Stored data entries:
════════

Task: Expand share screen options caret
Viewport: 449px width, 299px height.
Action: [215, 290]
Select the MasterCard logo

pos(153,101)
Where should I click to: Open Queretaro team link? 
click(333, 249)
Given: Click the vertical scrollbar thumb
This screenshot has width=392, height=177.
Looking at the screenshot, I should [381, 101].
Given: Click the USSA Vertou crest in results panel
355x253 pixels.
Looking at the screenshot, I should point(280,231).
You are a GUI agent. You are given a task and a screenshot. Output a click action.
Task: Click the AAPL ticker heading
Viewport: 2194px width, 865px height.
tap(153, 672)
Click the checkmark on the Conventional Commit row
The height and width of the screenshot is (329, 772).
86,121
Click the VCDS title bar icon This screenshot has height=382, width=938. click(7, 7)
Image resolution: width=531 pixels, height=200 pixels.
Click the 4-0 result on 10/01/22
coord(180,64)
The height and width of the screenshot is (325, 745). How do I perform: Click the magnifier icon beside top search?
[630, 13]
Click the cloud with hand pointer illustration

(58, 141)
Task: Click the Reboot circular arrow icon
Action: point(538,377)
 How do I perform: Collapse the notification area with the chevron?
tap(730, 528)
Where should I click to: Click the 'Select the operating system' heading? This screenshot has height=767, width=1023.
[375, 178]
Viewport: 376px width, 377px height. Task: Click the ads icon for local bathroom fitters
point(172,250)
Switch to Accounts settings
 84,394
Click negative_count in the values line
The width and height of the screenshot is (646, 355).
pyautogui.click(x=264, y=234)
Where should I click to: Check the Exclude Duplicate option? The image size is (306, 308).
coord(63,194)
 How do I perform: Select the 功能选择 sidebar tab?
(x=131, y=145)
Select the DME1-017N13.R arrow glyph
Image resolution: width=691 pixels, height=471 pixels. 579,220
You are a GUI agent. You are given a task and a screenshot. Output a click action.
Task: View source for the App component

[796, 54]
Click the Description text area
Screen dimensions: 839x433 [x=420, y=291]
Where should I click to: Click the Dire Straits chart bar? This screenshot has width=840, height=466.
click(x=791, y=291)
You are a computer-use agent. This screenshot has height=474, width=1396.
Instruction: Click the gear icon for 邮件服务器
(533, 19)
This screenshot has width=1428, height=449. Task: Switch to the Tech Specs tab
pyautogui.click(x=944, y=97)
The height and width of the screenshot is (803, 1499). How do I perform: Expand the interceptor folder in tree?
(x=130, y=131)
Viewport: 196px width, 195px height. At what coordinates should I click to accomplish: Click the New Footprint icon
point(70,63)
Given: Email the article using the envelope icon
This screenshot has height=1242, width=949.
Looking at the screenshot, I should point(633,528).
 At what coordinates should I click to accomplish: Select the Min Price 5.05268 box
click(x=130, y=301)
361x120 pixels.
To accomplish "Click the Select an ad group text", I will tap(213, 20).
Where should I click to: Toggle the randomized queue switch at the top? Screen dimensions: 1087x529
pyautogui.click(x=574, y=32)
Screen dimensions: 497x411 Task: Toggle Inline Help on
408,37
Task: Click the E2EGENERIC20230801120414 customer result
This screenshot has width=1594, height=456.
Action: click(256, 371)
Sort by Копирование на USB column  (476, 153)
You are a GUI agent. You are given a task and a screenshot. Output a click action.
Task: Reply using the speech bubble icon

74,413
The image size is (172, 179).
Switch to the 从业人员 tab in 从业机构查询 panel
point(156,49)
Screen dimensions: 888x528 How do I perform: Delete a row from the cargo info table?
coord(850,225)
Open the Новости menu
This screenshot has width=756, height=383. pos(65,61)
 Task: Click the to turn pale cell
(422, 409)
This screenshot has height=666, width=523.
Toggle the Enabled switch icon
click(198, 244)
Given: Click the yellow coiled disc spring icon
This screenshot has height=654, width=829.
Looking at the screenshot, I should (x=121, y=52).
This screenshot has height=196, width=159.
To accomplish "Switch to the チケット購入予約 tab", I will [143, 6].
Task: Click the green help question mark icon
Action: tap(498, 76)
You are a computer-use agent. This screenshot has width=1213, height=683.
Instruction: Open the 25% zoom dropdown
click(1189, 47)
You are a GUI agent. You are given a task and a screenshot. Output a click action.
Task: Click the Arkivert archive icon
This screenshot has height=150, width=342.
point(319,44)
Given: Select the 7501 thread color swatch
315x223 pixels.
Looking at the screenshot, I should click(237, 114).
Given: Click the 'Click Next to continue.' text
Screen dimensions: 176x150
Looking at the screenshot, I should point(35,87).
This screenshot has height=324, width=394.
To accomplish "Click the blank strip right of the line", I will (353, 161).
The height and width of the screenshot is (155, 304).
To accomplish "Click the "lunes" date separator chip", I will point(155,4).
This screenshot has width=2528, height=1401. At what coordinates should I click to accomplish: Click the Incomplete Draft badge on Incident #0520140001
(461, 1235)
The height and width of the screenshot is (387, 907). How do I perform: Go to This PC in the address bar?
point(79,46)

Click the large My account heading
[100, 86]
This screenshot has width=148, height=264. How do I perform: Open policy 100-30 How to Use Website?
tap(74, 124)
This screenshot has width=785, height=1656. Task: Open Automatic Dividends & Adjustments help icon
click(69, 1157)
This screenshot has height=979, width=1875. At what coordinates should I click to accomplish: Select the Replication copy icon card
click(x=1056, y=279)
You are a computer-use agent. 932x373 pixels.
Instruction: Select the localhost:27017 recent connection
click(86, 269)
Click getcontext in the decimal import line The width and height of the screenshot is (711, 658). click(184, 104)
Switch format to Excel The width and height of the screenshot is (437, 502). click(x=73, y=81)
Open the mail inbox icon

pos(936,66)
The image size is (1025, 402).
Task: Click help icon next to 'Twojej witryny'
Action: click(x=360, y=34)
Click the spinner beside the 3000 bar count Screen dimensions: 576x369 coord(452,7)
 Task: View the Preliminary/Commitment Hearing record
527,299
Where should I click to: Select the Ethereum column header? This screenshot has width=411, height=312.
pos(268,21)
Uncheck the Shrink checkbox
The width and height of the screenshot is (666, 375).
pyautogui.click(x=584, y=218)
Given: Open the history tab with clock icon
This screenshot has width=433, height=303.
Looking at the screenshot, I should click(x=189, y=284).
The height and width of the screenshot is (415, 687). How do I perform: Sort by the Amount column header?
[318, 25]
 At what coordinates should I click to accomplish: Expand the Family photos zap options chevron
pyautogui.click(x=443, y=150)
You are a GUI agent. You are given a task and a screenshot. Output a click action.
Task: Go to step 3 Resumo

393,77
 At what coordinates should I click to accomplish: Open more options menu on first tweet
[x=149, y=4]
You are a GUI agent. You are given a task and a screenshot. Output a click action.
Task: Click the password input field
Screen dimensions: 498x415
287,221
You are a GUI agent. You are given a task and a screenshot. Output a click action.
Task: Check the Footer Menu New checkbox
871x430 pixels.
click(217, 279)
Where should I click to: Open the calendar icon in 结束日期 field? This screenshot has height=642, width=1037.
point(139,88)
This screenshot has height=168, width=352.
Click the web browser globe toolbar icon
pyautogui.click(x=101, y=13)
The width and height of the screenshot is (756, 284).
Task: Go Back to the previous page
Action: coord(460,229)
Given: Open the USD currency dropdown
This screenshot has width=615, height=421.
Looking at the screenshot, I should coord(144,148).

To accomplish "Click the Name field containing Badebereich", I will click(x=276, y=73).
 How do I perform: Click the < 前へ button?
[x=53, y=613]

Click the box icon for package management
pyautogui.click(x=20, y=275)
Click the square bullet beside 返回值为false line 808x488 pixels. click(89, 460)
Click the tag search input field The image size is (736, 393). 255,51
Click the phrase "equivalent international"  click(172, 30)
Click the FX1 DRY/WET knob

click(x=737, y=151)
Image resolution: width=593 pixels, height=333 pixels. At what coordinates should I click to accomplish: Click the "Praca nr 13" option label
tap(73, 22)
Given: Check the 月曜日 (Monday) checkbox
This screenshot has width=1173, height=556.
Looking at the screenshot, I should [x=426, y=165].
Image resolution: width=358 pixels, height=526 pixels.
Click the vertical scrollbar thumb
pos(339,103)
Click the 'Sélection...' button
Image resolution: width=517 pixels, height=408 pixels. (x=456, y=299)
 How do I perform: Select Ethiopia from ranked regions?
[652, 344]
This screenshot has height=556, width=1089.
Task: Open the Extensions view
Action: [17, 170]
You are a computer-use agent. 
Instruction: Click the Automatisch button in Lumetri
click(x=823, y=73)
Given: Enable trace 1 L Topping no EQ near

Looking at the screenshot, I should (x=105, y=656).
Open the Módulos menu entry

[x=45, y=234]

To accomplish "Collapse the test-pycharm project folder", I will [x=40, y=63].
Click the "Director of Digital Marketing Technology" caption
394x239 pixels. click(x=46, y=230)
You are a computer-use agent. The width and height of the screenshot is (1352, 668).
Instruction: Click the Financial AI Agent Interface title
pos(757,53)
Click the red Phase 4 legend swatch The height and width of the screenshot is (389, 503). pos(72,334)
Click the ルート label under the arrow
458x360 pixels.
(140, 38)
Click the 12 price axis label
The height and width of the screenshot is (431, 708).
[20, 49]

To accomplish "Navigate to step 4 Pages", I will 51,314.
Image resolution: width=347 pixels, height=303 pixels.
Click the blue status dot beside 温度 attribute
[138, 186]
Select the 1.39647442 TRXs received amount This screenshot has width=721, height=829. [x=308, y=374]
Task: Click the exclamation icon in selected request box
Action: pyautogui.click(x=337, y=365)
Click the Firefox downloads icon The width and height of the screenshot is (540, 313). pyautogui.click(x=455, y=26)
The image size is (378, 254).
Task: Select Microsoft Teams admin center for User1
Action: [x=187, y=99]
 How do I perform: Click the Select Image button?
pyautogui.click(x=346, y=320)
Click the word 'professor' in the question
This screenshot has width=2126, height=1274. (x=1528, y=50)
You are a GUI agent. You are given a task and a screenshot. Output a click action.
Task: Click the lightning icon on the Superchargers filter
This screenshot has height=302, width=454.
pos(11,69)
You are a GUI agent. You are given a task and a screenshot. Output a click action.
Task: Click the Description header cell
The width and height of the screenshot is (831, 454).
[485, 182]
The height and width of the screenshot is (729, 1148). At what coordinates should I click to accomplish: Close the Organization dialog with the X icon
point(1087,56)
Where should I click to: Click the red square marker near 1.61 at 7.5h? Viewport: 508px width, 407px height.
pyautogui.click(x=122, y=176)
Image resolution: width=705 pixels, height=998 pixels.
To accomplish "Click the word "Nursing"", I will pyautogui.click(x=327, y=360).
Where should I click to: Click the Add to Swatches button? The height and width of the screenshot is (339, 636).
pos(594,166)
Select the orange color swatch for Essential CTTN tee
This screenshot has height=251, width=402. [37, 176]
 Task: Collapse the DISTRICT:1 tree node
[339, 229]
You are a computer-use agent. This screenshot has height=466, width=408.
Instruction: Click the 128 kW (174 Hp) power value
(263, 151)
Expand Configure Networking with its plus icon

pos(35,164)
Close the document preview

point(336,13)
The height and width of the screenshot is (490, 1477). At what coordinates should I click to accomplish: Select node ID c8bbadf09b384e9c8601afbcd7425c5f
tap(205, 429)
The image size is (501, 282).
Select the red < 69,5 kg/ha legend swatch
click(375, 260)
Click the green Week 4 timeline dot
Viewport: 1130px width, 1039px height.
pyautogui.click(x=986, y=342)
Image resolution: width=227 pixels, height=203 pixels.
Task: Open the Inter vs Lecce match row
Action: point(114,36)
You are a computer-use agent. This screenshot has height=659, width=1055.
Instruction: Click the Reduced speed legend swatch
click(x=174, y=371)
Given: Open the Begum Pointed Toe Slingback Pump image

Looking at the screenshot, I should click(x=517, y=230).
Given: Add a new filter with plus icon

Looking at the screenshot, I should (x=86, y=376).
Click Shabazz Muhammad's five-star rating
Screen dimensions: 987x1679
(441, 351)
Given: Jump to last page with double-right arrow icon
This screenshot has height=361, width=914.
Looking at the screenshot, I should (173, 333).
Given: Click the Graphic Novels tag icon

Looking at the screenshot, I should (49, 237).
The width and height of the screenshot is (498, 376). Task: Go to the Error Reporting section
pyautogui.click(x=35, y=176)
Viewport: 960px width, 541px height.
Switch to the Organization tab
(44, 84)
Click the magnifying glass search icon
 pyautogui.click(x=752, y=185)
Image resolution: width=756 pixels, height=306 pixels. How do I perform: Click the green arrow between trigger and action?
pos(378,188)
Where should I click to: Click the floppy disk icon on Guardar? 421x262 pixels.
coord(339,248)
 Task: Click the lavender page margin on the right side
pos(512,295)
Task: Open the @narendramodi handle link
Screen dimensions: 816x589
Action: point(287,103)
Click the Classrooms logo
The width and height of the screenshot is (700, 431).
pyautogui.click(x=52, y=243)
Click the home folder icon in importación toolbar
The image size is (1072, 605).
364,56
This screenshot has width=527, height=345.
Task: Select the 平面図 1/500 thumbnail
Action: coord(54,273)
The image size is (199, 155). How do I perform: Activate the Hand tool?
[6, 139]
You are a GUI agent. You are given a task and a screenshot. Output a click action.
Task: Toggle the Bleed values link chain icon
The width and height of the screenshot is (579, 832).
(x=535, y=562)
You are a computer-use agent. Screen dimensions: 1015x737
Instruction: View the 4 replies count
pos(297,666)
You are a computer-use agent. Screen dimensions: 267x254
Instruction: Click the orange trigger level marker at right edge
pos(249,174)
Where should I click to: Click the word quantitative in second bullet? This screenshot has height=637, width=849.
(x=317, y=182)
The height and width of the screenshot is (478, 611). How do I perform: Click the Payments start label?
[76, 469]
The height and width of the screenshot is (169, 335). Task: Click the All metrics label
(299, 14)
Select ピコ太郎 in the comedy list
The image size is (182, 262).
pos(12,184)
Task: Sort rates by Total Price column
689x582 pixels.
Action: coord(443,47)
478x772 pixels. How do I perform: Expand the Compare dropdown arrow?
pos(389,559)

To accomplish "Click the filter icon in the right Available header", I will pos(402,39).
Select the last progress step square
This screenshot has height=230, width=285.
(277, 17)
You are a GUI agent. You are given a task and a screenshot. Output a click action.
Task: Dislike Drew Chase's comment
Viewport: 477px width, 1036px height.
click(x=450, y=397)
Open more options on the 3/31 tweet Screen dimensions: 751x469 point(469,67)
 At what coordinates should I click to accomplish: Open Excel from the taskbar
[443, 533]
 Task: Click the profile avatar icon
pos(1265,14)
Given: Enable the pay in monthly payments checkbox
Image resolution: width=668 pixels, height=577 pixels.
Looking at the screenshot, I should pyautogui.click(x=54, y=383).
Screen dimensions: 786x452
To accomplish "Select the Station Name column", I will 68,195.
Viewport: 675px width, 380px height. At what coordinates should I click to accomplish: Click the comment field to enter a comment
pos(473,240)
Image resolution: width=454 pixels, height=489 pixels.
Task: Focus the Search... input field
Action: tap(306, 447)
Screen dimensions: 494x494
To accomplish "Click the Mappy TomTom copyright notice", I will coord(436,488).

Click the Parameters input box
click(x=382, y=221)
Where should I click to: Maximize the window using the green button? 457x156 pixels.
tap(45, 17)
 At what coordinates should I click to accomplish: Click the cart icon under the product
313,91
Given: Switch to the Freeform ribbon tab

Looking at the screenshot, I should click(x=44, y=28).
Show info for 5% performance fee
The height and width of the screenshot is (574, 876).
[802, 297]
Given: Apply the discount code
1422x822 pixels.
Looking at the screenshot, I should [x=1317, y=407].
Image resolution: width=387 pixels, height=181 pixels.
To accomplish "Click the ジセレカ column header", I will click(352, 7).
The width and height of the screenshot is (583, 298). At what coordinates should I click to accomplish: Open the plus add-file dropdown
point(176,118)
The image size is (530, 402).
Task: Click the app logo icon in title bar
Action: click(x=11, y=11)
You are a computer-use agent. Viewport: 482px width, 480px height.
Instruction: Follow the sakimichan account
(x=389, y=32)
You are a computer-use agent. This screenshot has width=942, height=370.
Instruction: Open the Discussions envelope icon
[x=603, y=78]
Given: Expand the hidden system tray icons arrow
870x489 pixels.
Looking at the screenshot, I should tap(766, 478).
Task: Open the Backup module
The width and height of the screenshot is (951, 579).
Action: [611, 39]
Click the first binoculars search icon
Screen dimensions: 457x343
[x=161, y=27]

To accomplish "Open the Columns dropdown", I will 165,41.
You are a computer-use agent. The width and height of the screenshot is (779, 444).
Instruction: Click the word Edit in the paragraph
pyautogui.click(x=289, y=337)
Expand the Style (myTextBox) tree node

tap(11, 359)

════════

◆ **TASK OBJECTIVE**: Your answer must consist solely of the lines above between the line holding "Click the Parameters input box" and the line holding "Image resolution: width=387", inclusive, copied exactly.

◆ **SOLUTION FOR THIS PROBLEM**:
Click the Parameters input box
click(x=382, y=221)
Where should I click to: Maximize the window using the green button? 457x156 pixels.
tap(45, 17)
 At what coordinates should I click to accomplish: Click the cart icon under the product
313,91
Given: Switch to the Freeform ribbon tab

Looking at the screenshot, I should click(x=44, y=28).
Show info for 5% performance fee
The height and width of the screenshot is (574, 876).
[802, 297]
Given: Apply the discount code
1422x822 pixels.
Looking at the screenshot, I should [x=1317, y=407].
Image resolution: width=387 pixels, height=181 pixels.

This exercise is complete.